Copy out every entry below, replacing "Screen dimensions" with "Display size" each time it occurs and changing nothing else.

+ + +

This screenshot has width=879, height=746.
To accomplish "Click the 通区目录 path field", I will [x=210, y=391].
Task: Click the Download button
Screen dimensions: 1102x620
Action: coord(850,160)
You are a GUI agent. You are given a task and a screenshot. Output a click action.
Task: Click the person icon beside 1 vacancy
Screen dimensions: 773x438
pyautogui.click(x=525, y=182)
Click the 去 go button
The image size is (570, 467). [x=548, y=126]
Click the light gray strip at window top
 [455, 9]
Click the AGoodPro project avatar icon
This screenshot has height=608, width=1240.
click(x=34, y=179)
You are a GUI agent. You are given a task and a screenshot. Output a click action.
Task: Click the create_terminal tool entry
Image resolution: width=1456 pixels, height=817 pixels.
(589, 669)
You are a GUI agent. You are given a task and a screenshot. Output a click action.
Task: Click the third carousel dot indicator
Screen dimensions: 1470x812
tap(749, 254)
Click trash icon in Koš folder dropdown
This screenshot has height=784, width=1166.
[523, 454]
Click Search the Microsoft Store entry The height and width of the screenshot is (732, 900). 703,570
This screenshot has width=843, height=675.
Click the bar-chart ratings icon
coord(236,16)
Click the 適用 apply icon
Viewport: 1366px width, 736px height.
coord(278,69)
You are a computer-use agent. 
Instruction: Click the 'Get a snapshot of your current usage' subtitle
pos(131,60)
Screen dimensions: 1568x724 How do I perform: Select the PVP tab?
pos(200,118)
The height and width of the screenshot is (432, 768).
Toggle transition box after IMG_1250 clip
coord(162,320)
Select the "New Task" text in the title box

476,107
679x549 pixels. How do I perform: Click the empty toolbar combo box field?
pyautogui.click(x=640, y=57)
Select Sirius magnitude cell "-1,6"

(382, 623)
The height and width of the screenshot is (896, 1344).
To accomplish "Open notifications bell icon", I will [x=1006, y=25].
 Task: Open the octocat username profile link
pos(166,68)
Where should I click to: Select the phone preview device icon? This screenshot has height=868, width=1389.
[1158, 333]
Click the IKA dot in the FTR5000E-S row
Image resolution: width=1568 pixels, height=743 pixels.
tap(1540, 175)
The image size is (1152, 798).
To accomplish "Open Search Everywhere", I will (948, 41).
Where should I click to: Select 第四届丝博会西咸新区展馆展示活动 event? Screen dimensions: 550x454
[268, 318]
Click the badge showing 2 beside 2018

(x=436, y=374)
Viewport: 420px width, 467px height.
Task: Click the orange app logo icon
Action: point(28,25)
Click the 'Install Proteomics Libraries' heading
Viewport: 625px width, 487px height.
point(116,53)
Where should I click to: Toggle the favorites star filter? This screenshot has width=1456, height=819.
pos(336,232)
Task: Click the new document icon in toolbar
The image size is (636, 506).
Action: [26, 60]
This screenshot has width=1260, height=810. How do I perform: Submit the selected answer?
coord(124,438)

+ + +

- Result for this task
This screenshot has width=879, height=746.
To accomplish "Click the 通区目录 path field", I will [x=210, y=391].
Task: Click the Download button
Display size: 1102x620
Action: coord(850,160)
You are a GUI agent. You are given a task and a screenshot. Output a click action.
Task: Click the person icon beside 1 vacancy
Display size: 773x438
pyautogui.click(x=525, y=182)
Click the 去 go button
The image size is (570, 467). [x=548, y=126]
Click the light gray strip at window top
 [455, 9]
Click the AGoodPro project avatar icon
This screenshot has height=608, width=1240.
click(x=34, y=179)
You are a GUI agent. You are given a task and a screenshot. Output a click action.
Task: Click the create_terminal tool entry
Image resolution: width=1456 pixels, height=817 pixels.
(589, 669)
You are a GUI agent. You are given a task and a screenshot. Output a click action.
Task: Click the third carousel dot indicator
Display size: 1470x812
tap(749, 254)
Click trash icon in Koš folder dropdown
This screenshot has height=784, width=1166.
[523, 454]
Click Search the Microsoft Store entry The height and width of the screenshot is (732, 900). 703,570
This screenshot has width=843, height=675.
Click the bar-chart ratings icon
coord(236,16)
Click the 適用 apply icon
Viewport: 1366px width, 736px height.
coord(278,69)
You are a computer-use agent. 
Instruction: Click the 'Get a snapshot of your current usage' subtitle
pos(131,60)
Display size: 1568x724 How do I perform: Select the PVP tab?
pos(200,118)
The height and width of the screenshot is (432, 768).
Toggle transition box after IMG_1250 clip
coord(162,320)
Select the "New Task" text in the title box

476,107
679x549 pixels. How do I perform: Click the empty toolbar combo box field?
pyautogui.click(x=640, y=57)
Select Sirius magnitude cell "-1,6"

(382, 623)
The height and width of the screenshot is (896, 1344).
To accomplish "Open notifications bell icon", I will [x=1006, y=25].
 Task: Open the octocat username profile link
pos(166,68)
Where should I click to: Select the phone preview device icon? This screenshot has height=868, width=1389.
[1158, 333]
Click the IKA dot in the FTR5000E-S row
Image resolution: width=1568 pixels, height=743 pixels.
tap(1540, 175)
The image size is (1152, 798).
To accomplish "Open Search Everywhere", I will (948, 41).
Where should I click to: Select 第四届丝博会西咸新区展馆展示活动 event? Display size: 550x454
[268, 318]
Click the badge showing 2 beside 2018

(x=436, y=374)
Viewport: 420px width, 467px height.
Task: Click the orange app logo icon
Action: point(28,25)
Click the 'Install Proteomics Libraries' heading
Viewport: 625px width, 487px height.
point(116,53)
Where should I click to: Toggle the favorites star filter? This screenshot has width=1456, height=819.
pos(336,232)
Task: Click the new document icon in toolbar
The image size is (636, 506).
Action: [26, 60]
This screenshot has width=1260, height=810. How do I perform: Submit the selected answer?
coord(124,438)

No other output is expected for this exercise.